WORK INSTRUCTION:
Instruction for the entries that follow: retype exactly the lines from the line with "Viewport: 1062px width, 618px height." to the line with "Click the red app logo icon", both included, and omit all others.

MATERIALS PROVIDED:

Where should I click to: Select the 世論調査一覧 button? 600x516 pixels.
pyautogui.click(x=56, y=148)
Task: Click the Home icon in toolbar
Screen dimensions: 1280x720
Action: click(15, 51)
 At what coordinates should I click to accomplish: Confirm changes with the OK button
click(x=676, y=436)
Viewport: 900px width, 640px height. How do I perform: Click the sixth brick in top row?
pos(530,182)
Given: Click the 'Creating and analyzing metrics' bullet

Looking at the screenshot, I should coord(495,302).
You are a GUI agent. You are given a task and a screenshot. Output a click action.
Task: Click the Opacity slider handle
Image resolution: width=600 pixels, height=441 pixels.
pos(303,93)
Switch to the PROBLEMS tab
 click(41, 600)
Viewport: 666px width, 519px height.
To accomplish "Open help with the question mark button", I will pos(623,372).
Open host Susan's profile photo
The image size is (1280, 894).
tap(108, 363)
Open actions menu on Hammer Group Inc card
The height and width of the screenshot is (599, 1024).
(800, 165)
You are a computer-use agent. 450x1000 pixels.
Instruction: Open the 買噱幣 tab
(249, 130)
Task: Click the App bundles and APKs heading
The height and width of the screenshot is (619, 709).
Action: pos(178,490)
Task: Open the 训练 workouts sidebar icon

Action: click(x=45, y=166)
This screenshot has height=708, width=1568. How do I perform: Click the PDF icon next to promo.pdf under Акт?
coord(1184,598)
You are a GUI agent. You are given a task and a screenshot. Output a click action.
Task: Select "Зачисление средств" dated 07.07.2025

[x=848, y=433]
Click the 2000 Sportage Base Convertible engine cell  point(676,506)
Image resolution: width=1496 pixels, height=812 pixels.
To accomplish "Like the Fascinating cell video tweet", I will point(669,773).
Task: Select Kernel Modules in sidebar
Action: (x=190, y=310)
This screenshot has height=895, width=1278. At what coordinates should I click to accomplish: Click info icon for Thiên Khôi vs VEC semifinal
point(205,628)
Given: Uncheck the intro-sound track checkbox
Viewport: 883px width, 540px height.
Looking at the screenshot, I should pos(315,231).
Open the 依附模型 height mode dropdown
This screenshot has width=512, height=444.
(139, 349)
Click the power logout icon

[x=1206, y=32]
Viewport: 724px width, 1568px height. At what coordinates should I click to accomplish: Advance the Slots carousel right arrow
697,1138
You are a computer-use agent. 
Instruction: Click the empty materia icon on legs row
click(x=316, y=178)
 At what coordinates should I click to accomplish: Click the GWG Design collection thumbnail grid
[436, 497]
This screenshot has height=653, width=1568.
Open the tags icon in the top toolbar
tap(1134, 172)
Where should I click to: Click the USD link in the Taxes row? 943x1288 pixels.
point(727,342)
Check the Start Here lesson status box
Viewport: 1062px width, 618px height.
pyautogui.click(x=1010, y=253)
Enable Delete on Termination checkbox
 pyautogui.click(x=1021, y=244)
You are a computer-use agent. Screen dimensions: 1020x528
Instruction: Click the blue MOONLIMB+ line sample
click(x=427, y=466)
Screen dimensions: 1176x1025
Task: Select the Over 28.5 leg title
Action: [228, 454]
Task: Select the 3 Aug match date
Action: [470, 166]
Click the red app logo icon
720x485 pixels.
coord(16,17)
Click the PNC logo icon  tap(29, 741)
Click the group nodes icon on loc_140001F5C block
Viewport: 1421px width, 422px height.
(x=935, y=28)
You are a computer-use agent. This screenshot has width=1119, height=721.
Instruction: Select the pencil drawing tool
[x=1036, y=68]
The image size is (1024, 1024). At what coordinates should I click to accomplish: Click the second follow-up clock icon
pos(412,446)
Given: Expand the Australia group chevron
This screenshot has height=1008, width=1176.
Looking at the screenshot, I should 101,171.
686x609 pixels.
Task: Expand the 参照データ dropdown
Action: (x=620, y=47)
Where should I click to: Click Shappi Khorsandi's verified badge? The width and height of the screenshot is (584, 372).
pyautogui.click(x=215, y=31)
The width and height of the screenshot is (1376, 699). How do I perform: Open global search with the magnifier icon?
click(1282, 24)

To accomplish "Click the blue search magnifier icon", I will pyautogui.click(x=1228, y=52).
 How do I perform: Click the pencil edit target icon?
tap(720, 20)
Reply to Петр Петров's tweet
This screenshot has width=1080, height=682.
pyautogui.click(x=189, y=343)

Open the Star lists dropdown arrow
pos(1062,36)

ANSWER BOX:
Viewport: 1062px width, 618px height.
pyautogui.click(x=1010, y=253)
Enable Delete on Termination checkbox
 pyautogui.click(x=1021, y=244)
You are a computer-use agent. Screen dimensions: 1020x528
Instruction: Click the blue MOONLIMB+ line sample
click(x=427, y=466)
Screen dimensions: 1176x1025
Task: Select the Over 28.5 leg title
Action: [228, 454]
Task: Select the 3 Aug match date
Action: [470, 166]
Click the red app logo icon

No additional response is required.